Provided records below:

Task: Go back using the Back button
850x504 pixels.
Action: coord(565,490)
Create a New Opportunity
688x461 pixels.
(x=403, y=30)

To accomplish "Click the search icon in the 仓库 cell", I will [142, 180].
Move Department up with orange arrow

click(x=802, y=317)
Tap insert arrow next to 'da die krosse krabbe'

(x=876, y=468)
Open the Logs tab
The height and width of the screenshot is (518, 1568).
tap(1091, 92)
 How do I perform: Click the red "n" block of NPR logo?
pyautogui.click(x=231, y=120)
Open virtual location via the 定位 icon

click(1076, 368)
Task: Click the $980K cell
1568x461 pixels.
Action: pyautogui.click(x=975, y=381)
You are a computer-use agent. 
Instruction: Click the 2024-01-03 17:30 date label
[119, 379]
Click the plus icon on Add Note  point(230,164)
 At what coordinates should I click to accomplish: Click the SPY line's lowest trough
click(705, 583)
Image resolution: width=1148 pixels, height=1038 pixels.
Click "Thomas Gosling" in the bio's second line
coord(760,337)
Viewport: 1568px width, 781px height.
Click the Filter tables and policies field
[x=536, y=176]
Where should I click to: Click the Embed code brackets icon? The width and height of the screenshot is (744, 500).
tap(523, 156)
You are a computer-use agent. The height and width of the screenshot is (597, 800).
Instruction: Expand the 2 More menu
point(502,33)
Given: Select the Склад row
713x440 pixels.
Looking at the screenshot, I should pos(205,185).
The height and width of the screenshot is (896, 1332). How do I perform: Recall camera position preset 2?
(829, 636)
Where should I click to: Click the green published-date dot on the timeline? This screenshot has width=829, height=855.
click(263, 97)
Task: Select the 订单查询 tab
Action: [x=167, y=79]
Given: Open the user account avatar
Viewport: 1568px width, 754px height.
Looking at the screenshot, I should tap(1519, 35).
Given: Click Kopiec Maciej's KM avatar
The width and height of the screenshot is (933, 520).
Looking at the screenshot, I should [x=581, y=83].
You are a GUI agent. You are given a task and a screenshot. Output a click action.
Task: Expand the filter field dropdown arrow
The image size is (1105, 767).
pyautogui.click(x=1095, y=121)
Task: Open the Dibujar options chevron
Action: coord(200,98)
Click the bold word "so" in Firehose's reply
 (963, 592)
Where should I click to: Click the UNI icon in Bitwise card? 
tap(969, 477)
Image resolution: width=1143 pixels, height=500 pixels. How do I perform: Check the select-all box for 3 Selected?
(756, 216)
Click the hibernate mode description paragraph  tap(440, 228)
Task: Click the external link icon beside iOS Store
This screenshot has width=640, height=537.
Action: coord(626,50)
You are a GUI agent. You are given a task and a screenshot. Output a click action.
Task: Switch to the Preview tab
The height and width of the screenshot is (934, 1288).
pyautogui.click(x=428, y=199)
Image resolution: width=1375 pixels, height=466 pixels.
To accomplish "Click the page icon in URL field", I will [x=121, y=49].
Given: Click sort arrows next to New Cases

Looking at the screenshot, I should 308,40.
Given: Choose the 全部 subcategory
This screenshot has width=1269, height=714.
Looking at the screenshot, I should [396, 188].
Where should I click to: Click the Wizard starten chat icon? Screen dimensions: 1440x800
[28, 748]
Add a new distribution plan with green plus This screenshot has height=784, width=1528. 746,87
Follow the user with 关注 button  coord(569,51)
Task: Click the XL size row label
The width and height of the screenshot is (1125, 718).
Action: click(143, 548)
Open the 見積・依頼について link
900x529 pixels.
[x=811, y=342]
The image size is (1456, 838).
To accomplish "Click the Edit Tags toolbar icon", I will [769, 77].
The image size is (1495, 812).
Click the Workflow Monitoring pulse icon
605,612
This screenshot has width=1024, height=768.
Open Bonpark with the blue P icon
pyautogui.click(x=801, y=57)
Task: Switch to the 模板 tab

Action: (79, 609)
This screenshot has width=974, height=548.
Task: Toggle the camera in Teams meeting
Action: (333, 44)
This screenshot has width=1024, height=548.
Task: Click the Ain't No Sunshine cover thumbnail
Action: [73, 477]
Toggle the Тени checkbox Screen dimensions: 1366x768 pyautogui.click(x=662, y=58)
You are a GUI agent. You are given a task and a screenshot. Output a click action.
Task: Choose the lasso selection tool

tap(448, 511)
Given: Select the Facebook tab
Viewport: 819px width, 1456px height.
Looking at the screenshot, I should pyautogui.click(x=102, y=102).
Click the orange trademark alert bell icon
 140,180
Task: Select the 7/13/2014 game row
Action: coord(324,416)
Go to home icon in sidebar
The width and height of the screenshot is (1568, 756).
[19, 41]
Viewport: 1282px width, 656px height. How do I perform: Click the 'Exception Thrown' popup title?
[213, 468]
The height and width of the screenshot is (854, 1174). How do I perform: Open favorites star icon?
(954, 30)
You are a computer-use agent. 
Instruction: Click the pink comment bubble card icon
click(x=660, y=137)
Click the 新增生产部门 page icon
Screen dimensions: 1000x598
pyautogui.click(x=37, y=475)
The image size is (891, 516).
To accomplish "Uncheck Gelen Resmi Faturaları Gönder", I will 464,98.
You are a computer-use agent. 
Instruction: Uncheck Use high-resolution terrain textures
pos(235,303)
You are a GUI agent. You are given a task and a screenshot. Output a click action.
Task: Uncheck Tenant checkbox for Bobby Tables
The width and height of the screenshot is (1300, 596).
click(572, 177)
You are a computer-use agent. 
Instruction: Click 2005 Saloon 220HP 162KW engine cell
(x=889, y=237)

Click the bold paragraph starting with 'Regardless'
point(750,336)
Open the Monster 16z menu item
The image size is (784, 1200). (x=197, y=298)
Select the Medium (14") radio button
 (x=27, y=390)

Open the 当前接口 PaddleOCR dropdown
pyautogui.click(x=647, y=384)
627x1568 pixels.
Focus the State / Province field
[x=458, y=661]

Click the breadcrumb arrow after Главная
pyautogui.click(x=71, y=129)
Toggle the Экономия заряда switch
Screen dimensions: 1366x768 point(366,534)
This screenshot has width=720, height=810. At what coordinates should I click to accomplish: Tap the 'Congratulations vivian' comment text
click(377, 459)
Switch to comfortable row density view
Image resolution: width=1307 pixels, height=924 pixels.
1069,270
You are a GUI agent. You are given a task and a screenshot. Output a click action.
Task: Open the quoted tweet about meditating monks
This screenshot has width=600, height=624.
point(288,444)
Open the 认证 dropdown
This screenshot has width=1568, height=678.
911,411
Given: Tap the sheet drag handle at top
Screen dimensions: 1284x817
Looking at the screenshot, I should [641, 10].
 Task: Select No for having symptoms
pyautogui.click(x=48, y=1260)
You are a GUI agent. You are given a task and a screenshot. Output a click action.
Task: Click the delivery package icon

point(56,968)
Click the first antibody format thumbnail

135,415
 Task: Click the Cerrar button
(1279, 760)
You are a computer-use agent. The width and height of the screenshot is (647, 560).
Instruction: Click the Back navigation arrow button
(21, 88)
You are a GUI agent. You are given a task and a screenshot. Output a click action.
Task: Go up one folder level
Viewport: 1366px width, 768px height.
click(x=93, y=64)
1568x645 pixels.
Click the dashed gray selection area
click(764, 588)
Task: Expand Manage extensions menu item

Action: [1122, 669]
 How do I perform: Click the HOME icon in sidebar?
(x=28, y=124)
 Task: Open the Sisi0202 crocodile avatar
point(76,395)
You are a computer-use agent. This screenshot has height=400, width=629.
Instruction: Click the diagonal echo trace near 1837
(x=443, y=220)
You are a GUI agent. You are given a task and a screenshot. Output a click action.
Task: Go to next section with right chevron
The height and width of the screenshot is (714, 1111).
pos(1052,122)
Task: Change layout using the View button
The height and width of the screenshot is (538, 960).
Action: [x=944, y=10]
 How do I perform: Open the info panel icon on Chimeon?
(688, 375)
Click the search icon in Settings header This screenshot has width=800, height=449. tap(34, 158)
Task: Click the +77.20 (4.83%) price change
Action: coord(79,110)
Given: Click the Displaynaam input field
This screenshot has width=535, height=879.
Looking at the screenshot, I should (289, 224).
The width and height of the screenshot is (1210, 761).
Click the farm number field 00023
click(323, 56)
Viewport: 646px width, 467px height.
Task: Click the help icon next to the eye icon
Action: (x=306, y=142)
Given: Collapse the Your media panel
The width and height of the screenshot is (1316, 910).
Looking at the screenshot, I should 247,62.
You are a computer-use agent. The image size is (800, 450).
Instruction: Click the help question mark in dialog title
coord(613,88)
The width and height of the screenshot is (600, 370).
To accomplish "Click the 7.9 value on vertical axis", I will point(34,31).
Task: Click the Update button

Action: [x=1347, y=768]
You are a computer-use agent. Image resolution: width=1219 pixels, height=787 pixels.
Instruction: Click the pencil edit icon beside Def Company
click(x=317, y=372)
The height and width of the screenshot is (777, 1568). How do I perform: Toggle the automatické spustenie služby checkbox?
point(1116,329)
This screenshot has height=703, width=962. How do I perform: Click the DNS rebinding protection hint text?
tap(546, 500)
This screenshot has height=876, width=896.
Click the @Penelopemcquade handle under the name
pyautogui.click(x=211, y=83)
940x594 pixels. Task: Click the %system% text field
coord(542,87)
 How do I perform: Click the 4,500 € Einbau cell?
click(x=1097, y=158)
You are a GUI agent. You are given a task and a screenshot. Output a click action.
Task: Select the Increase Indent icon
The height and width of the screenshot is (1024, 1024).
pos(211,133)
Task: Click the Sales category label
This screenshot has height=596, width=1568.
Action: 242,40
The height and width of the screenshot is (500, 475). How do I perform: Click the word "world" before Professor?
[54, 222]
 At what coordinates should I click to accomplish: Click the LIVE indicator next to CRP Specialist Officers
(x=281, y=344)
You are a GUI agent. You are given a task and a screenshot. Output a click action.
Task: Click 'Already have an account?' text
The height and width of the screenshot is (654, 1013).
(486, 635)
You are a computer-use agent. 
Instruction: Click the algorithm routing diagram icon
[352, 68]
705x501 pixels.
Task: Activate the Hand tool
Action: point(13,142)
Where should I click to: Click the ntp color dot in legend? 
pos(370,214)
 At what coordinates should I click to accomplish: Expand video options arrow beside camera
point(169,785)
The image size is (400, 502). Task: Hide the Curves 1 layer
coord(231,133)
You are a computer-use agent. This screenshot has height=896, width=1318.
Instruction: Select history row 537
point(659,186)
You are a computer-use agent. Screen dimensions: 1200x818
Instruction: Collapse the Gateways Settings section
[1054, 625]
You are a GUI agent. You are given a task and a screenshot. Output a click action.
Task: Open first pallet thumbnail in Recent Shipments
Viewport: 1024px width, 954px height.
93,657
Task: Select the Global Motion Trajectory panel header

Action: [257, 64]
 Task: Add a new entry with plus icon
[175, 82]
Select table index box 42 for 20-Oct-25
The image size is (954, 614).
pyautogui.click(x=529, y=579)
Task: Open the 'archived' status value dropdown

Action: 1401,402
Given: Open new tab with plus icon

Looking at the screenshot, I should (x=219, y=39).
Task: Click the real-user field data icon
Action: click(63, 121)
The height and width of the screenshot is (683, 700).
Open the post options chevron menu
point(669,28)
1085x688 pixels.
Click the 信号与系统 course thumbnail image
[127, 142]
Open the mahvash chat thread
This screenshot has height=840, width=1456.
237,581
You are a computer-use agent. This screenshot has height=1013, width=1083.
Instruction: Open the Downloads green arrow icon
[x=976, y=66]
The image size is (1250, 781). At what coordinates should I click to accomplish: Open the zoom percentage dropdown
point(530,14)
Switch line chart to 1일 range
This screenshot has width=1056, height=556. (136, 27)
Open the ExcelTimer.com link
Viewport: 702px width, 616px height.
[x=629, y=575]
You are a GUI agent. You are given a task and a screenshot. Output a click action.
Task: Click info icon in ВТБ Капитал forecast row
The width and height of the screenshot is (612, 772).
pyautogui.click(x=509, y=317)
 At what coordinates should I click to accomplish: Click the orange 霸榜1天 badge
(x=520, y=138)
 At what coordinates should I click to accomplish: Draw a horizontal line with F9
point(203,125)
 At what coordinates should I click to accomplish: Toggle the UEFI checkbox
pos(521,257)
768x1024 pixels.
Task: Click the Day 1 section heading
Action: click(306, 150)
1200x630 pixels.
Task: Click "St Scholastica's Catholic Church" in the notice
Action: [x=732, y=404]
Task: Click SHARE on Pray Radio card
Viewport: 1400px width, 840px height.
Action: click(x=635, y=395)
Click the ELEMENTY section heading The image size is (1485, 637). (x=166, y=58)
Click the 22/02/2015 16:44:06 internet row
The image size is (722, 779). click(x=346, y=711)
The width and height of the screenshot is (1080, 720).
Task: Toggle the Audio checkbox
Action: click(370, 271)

End of Provided records.

When you reach the line holding "This screenshot has width=640, height=537." in the records above, begin reproducing exactly, stop after the line holding "Given: Choose the 全部 subcategory", and output nothing else.

Your response:
This screenshot has width=640, height=537.
Action: coord(626,50)
You are a GUI agent. You are given a task and a screenshot. Output a click action.
Task: Switch to the Preview tab
The height and width of the screenshot is (934, 1288).
pyautogui.click(x=428, y=199)
Image resolution: width=1375 pixels, height=466 pixels.
To accomplish "Click the page icon in URL field", I will [x=121, y=49].
Given: Click sort arrows next to New Cases

Looking at the screenshot, I should 308,40.
Given: Choose the 全部 subcategory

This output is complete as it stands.